Blue Jays head trainer George Poulis and manager John Gibbons jogged out to meet him, but Donaldson walked gingerly past them and directly to the Blue Jays clubhouse with little discussion.
“It’s the same calf,” a terse Gibbons said after the 2-1 loss, which dropped his team to 1-8. “There’s always concern. It’s basically the same injury. But tomorrow, after he sleeps on it overnight, we’ll have a better idea.”
Of course, Donaldson has been dealing with injuries in his right calf since early in spring training, when he suffered a strain on the outer half of the muscle while running sprints. The 2015 MVP took a very cautious, deliberate path back to game action, one he and the team hoped would eradicate the injury completely.
The tweak Donaldson suffered in Tampa on Sunday was said to be a separate ailment, this time on the inner side of his calf.
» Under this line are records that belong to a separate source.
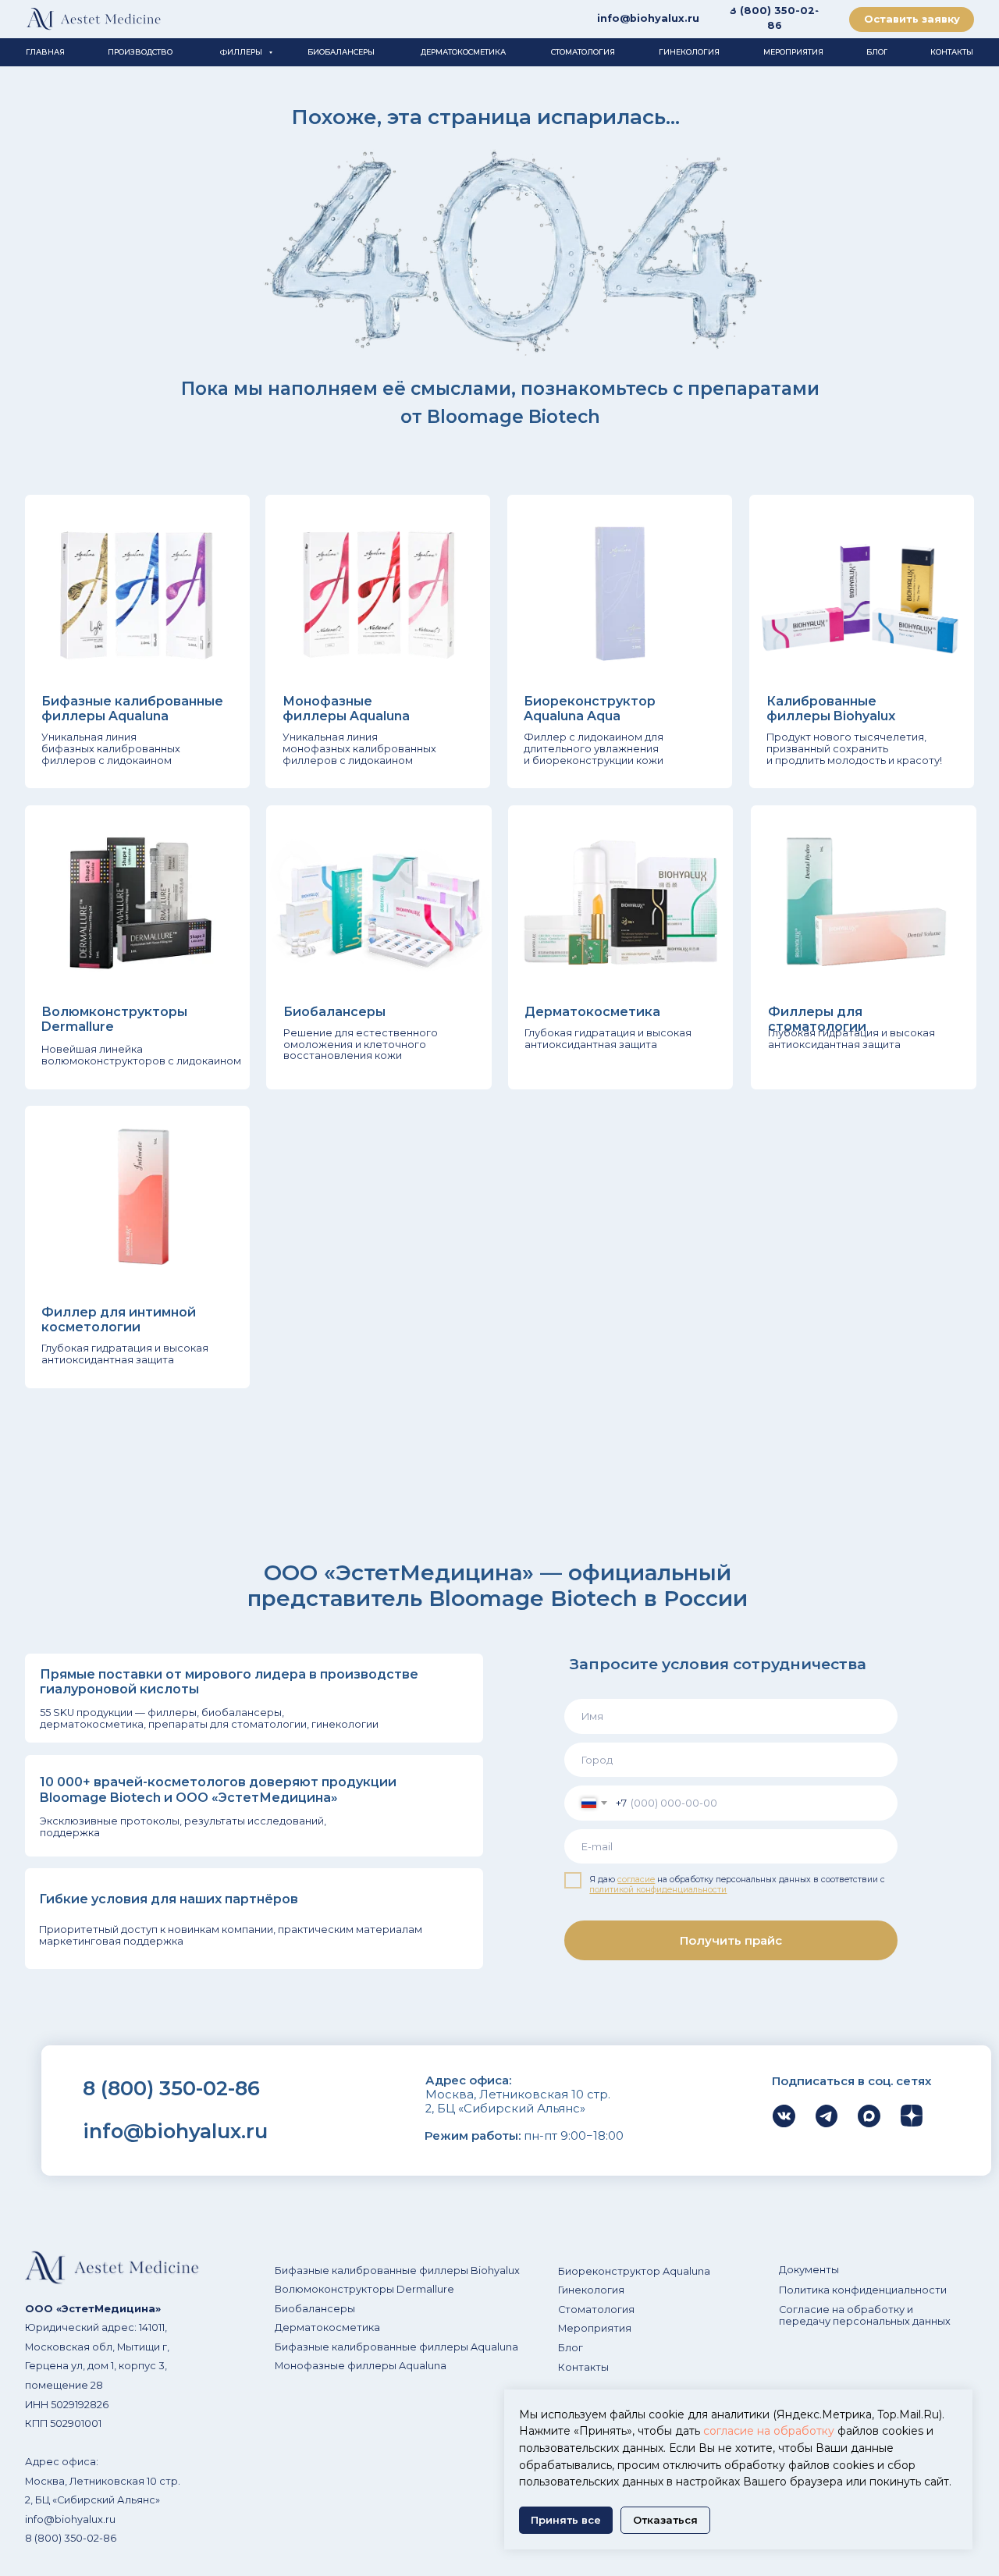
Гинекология (591, 2290)
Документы (809, 2270)
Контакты (583, 2367)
Donaldson said the discomfort was far less severe, comparing the spring training injury to the sensation of someone punching him in the calf over and over again when he ran. This time he said the pain was much more manageable.
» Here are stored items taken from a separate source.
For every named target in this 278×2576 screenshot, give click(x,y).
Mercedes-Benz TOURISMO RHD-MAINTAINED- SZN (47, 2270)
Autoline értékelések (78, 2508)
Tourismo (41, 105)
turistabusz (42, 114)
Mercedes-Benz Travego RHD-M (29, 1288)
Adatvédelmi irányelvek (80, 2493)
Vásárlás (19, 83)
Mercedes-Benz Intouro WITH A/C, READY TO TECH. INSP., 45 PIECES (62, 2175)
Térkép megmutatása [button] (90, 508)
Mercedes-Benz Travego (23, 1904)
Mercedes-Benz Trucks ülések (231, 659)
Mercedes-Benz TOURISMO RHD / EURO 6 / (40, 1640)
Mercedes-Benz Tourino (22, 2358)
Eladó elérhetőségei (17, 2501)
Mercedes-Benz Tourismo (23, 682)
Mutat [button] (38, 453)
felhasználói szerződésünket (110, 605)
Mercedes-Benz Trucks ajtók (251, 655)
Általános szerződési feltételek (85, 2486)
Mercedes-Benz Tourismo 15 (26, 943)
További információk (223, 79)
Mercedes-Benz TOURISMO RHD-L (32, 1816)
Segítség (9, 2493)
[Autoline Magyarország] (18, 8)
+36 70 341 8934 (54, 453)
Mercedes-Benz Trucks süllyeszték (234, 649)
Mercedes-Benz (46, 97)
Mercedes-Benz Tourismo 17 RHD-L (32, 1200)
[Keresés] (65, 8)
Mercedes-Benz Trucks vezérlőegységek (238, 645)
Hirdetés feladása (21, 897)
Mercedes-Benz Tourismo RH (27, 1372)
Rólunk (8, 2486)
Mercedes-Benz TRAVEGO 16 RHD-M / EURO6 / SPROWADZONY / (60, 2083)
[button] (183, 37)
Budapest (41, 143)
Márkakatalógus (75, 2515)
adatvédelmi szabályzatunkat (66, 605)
But there’s clearly something awry in the muscle, and the Blue Jays will surely think long and hard about a disabled list stint for their three-time all-star, who’s far too valuable of a player to continue playing through it.
Donaldson will no doubt be strongly resistant to that idea, as he’s played at least 155 games every season since 2013. He’s exceptionally prideful; he hates missing games. And his teammates need all the help they can get.
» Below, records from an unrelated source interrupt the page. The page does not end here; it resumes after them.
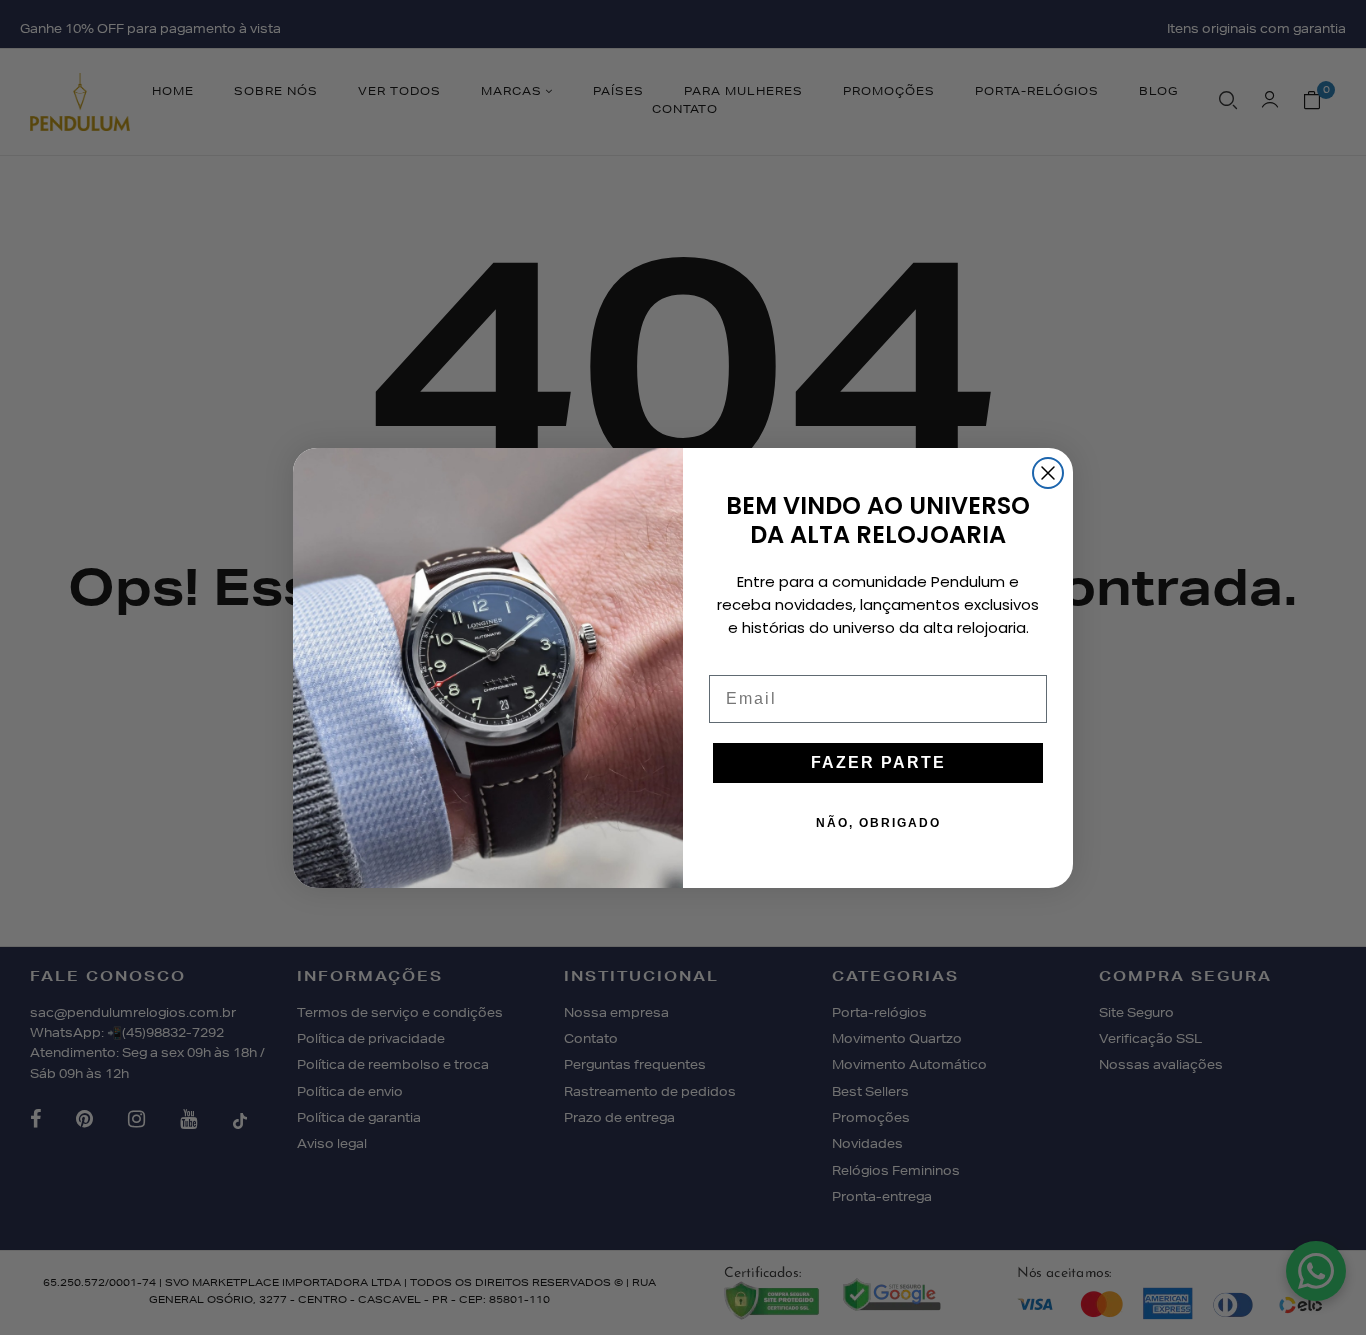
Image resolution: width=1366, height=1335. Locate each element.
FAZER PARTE (878, 762)
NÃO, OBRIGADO (878, 823)
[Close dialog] (1048, 473)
“Let’s hope he doesn’t, I’m going to try to be as optimistic as I can about that,” Blue Jays right-fielder Jose Bautista said about the possibility of Donaldson hitting the DL. “He’s definitely one of our biggest contributors, if not the biggest.”
Story checks out. Donaldson has been worth 16.8 wins above replacement since joining Toronto in 2015, second only to Mike Trout over that span. And he was one of the lone Blue Jays having a strong offensive 2017, carrying a 1.014 OPS into Thursday night’s game—the highest on the team by a mile.
So, losing one of the best offensive players in baseball at a time when your team is struggling mightily to produce offensively is decidedly not good. How long will he be lost? That remains to be seen.
The Blue Jays say the plan now is to see how Donaldson feels Friday morning and go from there. The third baseman sent word through a team representative that he would address the injury Friday, preferring himself to see how he feels when he wakes up. Until then, Blue Jays fingers will remain crossed.
“It’s tough,” said Blue Jays catcher Russell Martin. “He’s the kind of guy who can be a catalyst for us. He brings a lot of energy. And he does damage. He’s one of the best offensive players in the league. I see how he works and how he prepares, before he’s even in the lineup or before he’s even on the field before the eyes of the people. He works tremendously hard.
“So, it’s definitely tough to see him limp off the field like that. Hopefully it’s nothing too severe.”